Axel Toupane (2,01 m, 29 años) ha vuelto al baloncesto galo. El que fuera jugador cajista la temporada 2019/2020 ha concedido una entrevista al portal basketactu.com en la que explica su regreso a Francia después de ser campeón de la NBA la pasada campaña con Milwaukee Bucks, franquicia en la que tuvo una presencia muy limitada de minutos y un rol poco importante en la consecución del anillo.

De regreso a Francia, a un equipo de la parte media-baja de la clasificación el jugador pasó revista a sus últimas temporadas y habló con muy poco cariño de su etapa en Málaga. "Venir a París es algo que estaba pensando desde mi año en Málaga (2019/20). Fue mi última experiencia europea, que no salió bien, pero que al final me sirvió para pensar. Ese año en el Unicaja me permitió reflexionar y determinar lo que realmente quería, que era jugar la NBA, y lo que realmente no quería, que era una situación como la que tenía en el Unicaja. Estar en el extranjero (Málaga en este caso) en una plantilla de 14/15 jugadores, donde juegas una vez 15 minutos, otra vez 20, otra vez 10 minutos... Nunca sabes cuál es tu rol. Fue entonces cuando pensé que jugar en París sería algo realmente genial. Me permitiría estar en casa y participar en construir algo importante".

Sorprenden las declaraciones de Toupane, un jugador que se lesionó durante la Copa del Rey de Málaga 2020, pero que no demostró los meses anteriores la calidad que presuntamente tenía y por la que había apostado el club de Los Guindos el verano anterior. Le dio tiempo a jugar 20 partidos oficiales vestido de verde en los que firmó 7.3 puntos y 6.3 de valoración, unas cifran muy por debajo de lo esperado.

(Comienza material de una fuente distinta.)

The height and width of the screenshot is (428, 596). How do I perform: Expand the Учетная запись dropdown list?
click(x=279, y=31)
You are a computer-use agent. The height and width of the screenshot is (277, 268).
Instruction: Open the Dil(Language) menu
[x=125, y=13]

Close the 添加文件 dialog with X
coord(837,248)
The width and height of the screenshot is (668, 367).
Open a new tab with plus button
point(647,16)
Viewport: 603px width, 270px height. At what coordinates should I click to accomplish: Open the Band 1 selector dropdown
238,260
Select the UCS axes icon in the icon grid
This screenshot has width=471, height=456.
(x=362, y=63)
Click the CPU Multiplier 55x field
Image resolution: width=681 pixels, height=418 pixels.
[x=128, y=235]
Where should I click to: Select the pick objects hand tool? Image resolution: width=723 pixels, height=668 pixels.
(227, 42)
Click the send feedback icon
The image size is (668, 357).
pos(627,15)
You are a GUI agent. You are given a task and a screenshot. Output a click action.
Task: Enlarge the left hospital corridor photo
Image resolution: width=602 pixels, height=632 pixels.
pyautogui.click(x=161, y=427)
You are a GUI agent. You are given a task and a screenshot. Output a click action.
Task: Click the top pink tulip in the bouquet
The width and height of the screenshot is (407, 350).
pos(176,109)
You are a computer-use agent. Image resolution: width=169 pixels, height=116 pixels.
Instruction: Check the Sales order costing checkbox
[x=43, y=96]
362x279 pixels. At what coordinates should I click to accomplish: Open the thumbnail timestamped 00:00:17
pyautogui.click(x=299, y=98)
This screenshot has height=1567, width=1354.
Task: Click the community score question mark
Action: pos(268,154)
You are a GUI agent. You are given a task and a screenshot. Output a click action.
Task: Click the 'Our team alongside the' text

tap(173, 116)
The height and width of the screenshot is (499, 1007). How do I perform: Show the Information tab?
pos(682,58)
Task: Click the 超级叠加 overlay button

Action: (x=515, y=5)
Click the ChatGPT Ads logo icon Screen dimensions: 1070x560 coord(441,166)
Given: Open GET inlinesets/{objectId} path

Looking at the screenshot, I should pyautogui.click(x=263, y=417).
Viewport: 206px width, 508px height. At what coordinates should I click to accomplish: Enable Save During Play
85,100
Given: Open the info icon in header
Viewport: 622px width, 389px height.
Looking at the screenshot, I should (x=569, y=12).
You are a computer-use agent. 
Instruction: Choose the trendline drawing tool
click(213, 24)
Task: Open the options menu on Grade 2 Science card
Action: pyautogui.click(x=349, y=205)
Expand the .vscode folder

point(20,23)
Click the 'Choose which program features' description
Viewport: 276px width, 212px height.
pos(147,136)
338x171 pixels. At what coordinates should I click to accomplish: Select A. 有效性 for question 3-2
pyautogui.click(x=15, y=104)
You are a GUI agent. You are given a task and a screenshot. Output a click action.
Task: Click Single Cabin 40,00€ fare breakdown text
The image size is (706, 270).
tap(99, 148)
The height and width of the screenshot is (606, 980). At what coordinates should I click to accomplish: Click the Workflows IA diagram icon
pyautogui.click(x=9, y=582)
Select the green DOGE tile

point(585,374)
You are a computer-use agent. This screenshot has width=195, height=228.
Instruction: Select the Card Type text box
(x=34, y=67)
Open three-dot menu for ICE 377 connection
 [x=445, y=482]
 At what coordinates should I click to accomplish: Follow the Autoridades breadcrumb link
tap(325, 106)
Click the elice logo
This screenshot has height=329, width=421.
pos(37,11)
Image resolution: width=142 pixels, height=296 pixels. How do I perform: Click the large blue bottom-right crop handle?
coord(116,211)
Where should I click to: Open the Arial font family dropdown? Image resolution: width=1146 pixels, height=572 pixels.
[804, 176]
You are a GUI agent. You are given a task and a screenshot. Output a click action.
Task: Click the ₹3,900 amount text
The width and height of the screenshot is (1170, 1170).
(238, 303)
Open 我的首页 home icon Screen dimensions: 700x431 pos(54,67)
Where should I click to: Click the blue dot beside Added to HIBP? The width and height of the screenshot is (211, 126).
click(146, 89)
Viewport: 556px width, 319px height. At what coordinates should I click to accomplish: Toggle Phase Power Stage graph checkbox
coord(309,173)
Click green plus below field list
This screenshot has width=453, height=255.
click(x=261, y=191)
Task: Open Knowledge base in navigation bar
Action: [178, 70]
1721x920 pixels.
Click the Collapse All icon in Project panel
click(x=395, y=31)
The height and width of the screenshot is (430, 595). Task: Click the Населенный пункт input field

También llama la atención que el francés se queje por jugar unos días 10 minutos, otros 15 y otros, 20. Sobre todo cuando hubo muchos partidos en que su actitud en la pista fue para que jugara muchos menos minutos de los que Luis Casimiro le dio en esos partidos. Es evidente que el alero galo no echa de menos Málaga, pero también es cierto que su marcha en el verano del 20 no supuso ningún vacío en el vestuario cajista, por el que pasó sin pena ni gloria.

Esperemos que tenga suerte en su nueva etapa en París, que juegue los 40 minutos de cada partido y que no se lesione.